Bulgaria’s archaeological summer heats up
Bulgaria’s archaeological summer, just like the meteorological one, promises to be very hot.
In Sarafovo, near Bourgas on the Black Sea coast, the continuing archaeological excavations uncovered the ruins of a Roman farm and a chapel with a holy spring.
The head of the dig, Dr Liudmil Vagalinski of the National Archaeological Institute at the Bulgarian Academy of Sciences, said that the spring was filling up with sweet water, a mere few metres from the sea shore.

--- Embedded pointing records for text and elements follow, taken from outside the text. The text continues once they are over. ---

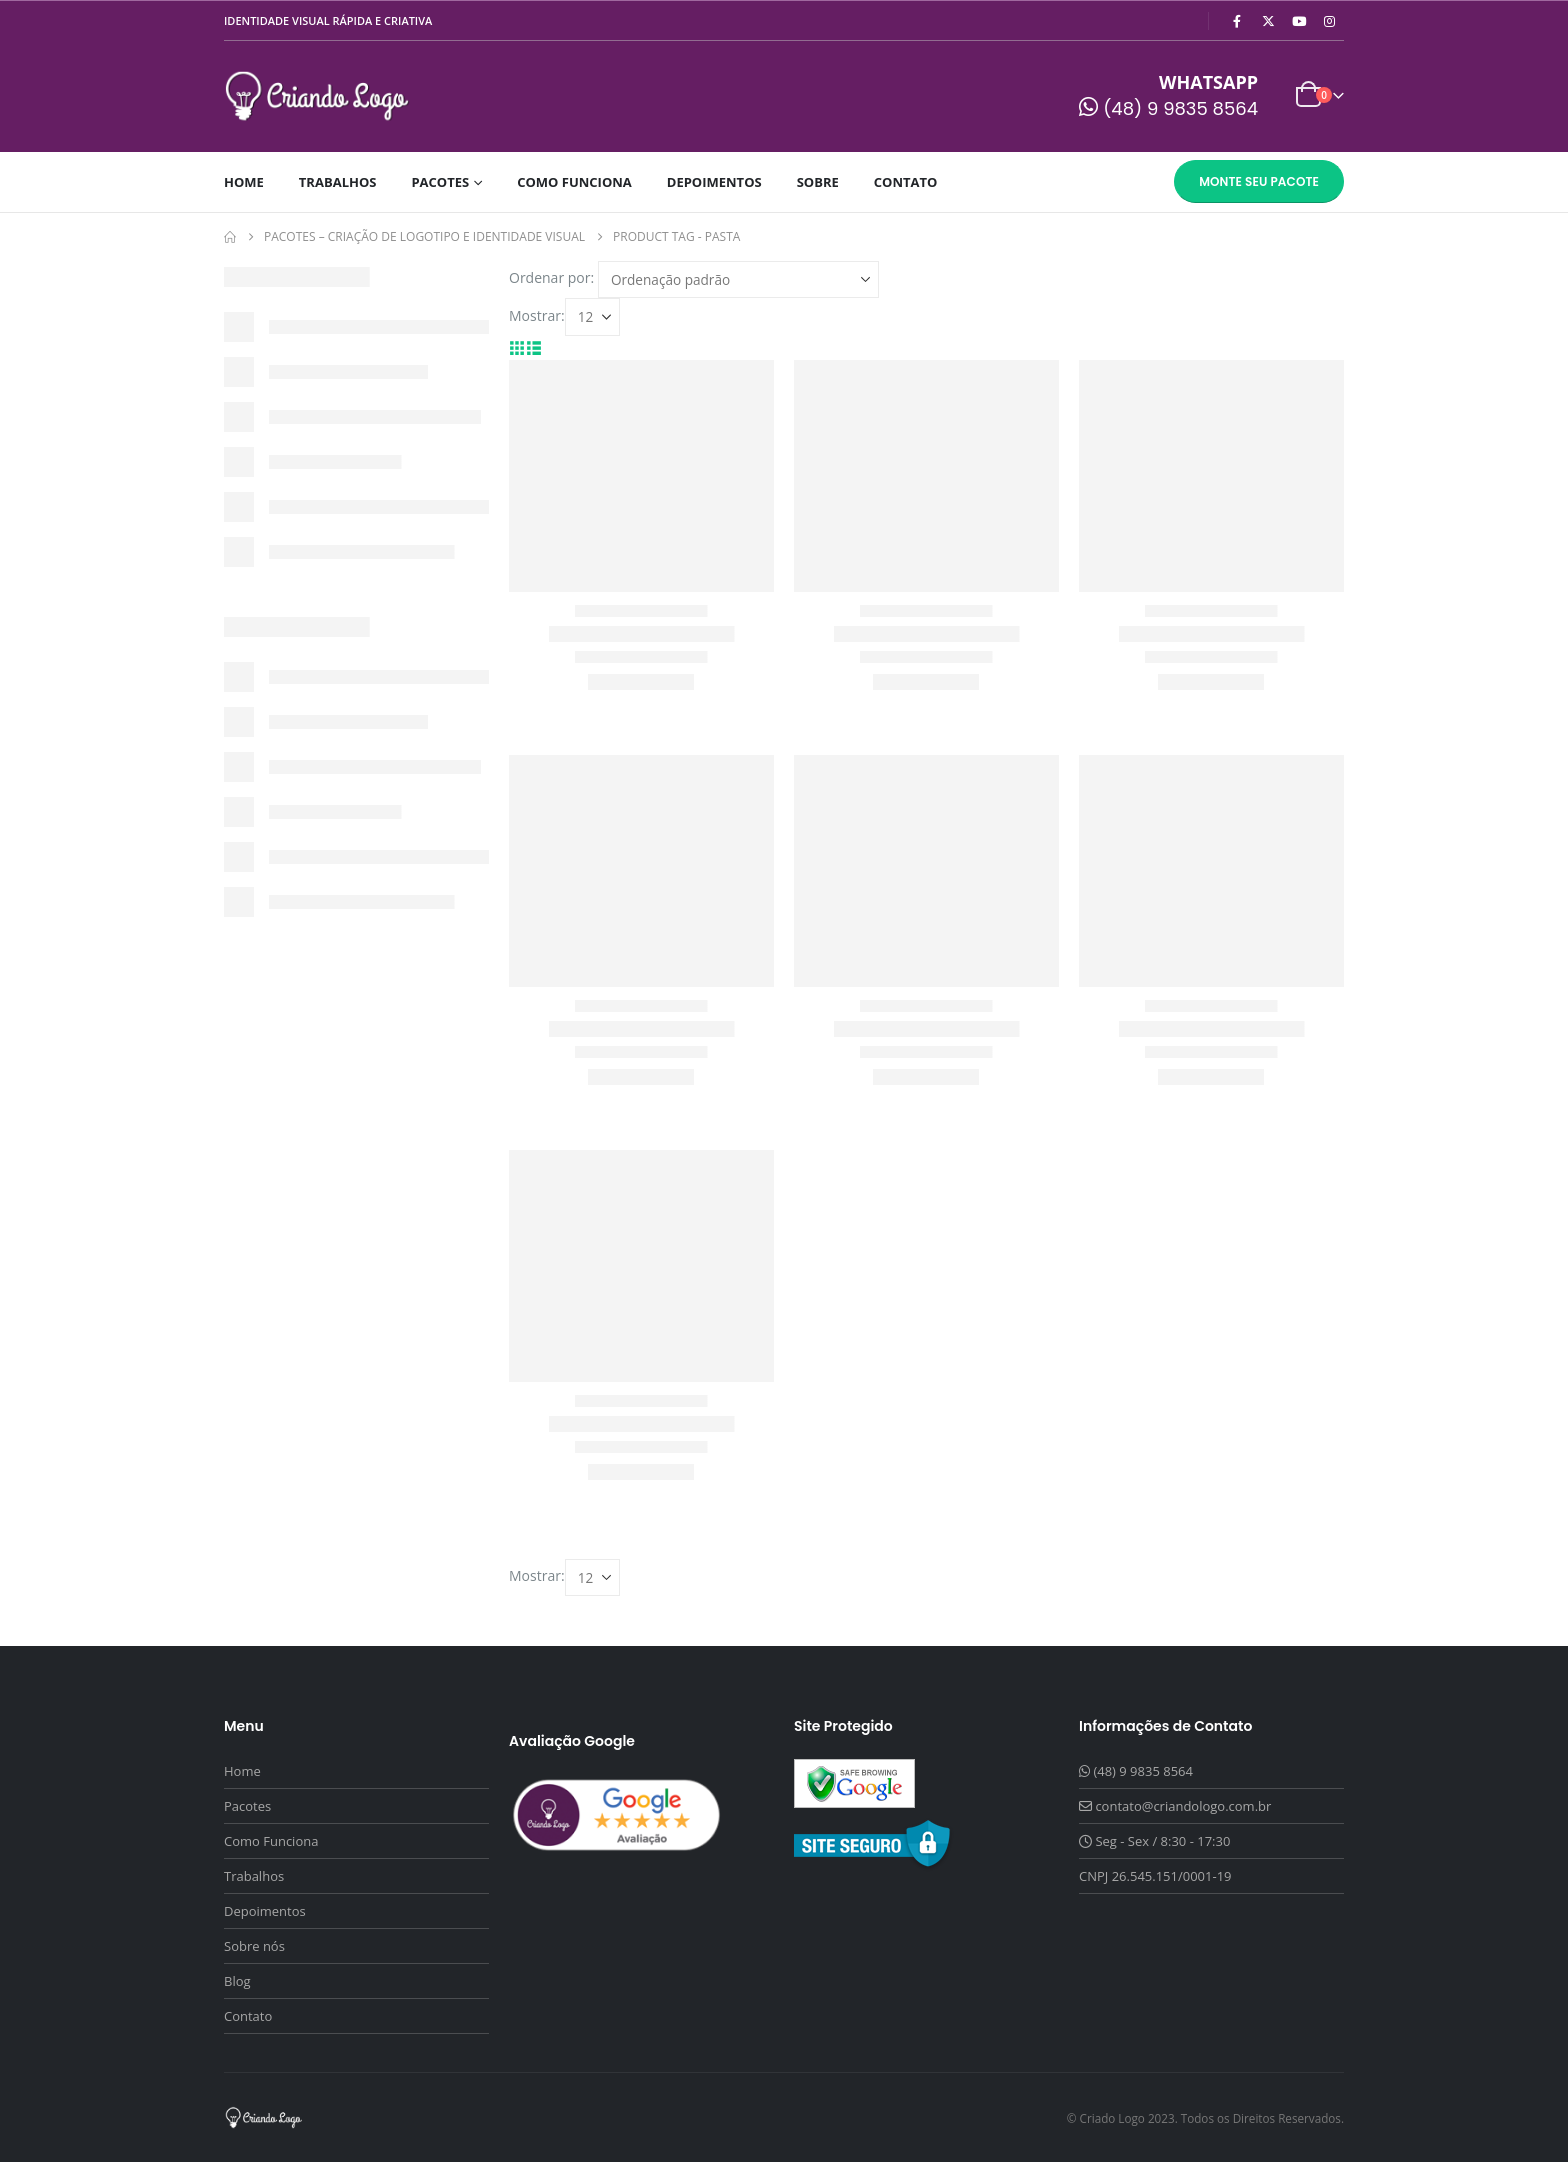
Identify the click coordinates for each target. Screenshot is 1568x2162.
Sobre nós (254, 1946)
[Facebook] (1237, 21)
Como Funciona (574, 182)
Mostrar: (537, 315)
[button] (517, 347)
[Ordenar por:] (738, 279)
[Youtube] (1299, 21)
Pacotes (440, 182)
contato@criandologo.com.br (1183, 1806)
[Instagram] (1330, 21)
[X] (1268, 21)
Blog (237, 1981)
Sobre (818, 182)
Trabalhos (338, 182)
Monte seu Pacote (1259, 181)
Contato (906, 182)
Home (244, 182)
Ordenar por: (551, 277)
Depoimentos (714, 182)
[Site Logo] (317, 96)
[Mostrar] (592, 316)
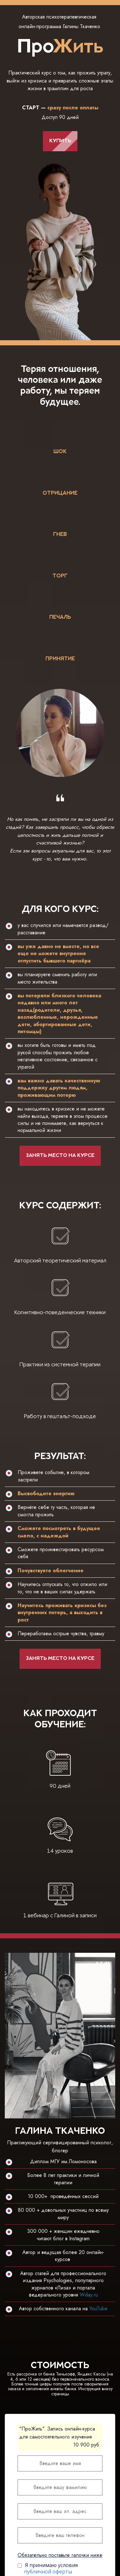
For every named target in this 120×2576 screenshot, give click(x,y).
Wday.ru (89, 2294)
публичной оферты (48, 2571)
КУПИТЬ (60, 141)
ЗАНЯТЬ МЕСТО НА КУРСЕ (60, 1155)
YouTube (98, 2308)
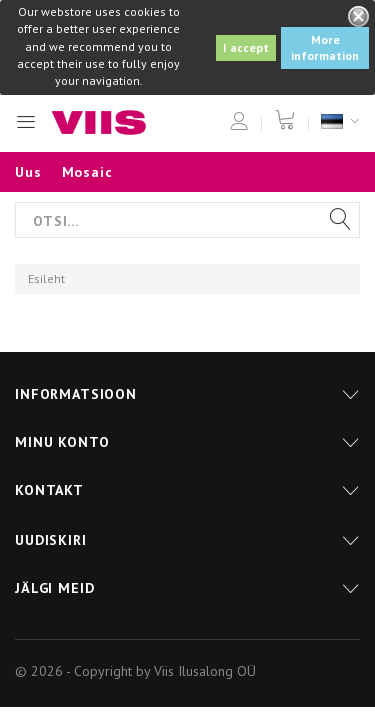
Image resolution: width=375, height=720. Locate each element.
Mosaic (87, 172)
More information (325, 47)
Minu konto (62, 442)
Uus (28, 172)
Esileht (46, 278)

Last month the ruins nearby were examined, having been uncovered by the crashing waves in the big February 2012 sea storm. These ruins were presumed to be a sixth to fourth century BCE dwelling. They turned out to be the walls of a much older temple. Archaeologists have yet to date it more precisely, but it is most likely from the ninth to eighth century BCE.
Vagalinski said that the site had been revered as a holy place and both the newly uncovered Christian chapel, as well as the older temple, were built because of the spring.
Samples of the water have been taken and sent to a laboratory to test its properties.
A bit further south along the coast, near Sozopol, a pot of 225 well-preserved bronze coins was found.
It was found near the necropolis of ancient Apollonia, but outside a grave. The coins had been minted in fourth century BCE and 75 of them are of high nominal value. On one side is an anchor, typical for the town at that time (one currently is depicted on Sozopol’s coat of arms) and on the other side, the head of the town’s patron Apollo.
The archaeologists believe that this was not a funeral gift, but a treasure hoard.